Switching from the current consumer price index measure used to set COLAs in federal retirement, Social Security and some other benefits programs to a measure tailored to spending patterns of retirees wouldn’t necessarily result in larger annual inflation adjustments in those programs, a study has found.
Instead, it said, recent years have shown virtually no difference between the two and the 2021 inflation measure actually would have been smaller if the index tailored to retirees—called the CPI-E, had been used—instead of the broader index called the CPI-W that is used.
The study by the Center for Retirement Research runs counter to the argument of retiree interest groups that the CPI-E should be used in those programs because cost growth is especially high in areas such health care that account a disproportionately large share of spending by retirees.
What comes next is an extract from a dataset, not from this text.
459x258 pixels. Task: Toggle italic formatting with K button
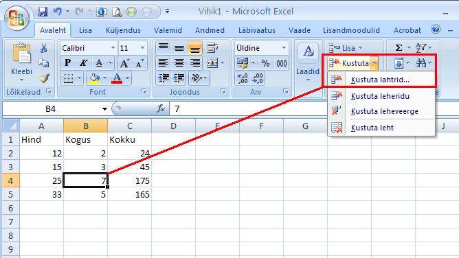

The CPI-E gives them greater weight while giving lesser weight to expenses including transportation, tuition and child care.
The study said that over 1983-2021, the CPI-E’s average increase was 2.8 percent compared with 2.6 percent for the CPI-W. However, it said that almost all of that is due to the experience in the first half of that period, and that over the last 20 years, the difference was just 0.05 percent.
It said that over the first 20 years, medical care rose 2.6 percent faster than overall costs and transportation rose 0.8 percent slower. Over the last 20 years, it said, medical care costs were only 1.3 percent above average, while the cost of transportation changed from 0.8 percent below average to 0.2 percent above.
“The old relationship between the two indexes appears to have changed. In fact, if the 2022 COLA had been based on the CPI-E, it would have been 4.8 percent rather than the actual 5.9 percent,” it said, largely due to medical prices being virtually unchanged—up just 0.4 percent.
“The extremely low rate of medical care inflation in the last year clearly reflected the low usage of doctor and hospital visits by the population as a whole during the pandemic and is unlikely to be repeated. But if the rate of medical care inflation continues to be held in check, as it has for the last two decades, then the argument for using the CPI-E weakens,” it said.
It added: “Moreover, the CPI-E is not a real price index. It simply reweights the data collected for the population as a whole. Thus, if the decision were made to employ an index for the elderly, a new index would be needed with a larger sample of older households that relies on the prices for products they buy at places they shop.”